## [Exercise aim]
Echo the data verbatim from its first line through the line containing "at that location.", including both ends.

Items in a dataset:
——

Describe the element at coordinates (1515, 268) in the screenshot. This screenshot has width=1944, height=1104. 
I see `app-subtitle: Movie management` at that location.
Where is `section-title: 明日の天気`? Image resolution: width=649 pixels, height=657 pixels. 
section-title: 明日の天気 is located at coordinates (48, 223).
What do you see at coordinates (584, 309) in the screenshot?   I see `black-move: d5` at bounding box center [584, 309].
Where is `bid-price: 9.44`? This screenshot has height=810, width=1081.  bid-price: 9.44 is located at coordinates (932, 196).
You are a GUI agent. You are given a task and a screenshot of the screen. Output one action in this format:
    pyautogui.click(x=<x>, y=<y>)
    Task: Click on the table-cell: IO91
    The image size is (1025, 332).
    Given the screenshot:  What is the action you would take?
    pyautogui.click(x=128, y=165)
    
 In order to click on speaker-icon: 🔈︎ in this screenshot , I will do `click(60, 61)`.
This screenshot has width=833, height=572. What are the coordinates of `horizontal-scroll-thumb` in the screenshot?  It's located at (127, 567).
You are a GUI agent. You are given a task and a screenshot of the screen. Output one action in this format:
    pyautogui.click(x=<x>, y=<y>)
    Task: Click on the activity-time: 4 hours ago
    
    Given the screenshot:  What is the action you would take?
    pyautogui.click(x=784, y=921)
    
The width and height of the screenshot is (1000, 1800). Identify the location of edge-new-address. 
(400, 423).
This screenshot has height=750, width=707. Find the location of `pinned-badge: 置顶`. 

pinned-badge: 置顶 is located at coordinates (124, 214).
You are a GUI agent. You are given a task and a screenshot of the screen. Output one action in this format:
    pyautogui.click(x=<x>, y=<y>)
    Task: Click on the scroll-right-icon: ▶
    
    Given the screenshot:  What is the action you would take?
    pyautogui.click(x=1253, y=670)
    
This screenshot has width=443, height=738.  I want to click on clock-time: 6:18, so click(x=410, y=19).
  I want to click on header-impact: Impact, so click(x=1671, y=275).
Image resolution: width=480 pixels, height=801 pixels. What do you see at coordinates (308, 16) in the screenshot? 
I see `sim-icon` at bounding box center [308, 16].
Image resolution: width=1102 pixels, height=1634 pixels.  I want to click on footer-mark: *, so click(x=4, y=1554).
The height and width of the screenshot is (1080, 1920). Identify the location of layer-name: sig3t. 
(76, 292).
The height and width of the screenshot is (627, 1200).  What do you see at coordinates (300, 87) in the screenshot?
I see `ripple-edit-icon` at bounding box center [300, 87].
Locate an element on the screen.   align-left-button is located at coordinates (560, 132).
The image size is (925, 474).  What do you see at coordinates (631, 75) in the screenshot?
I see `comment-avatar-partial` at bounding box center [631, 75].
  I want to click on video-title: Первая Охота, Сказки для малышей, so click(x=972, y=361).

——

## [Solution to the exercise]
Describe the element at coordinates (1515, 268) in the screenshot. This screenshot has width=1944, height=1104. 
I see `app-subtitle: Movie management` at that location.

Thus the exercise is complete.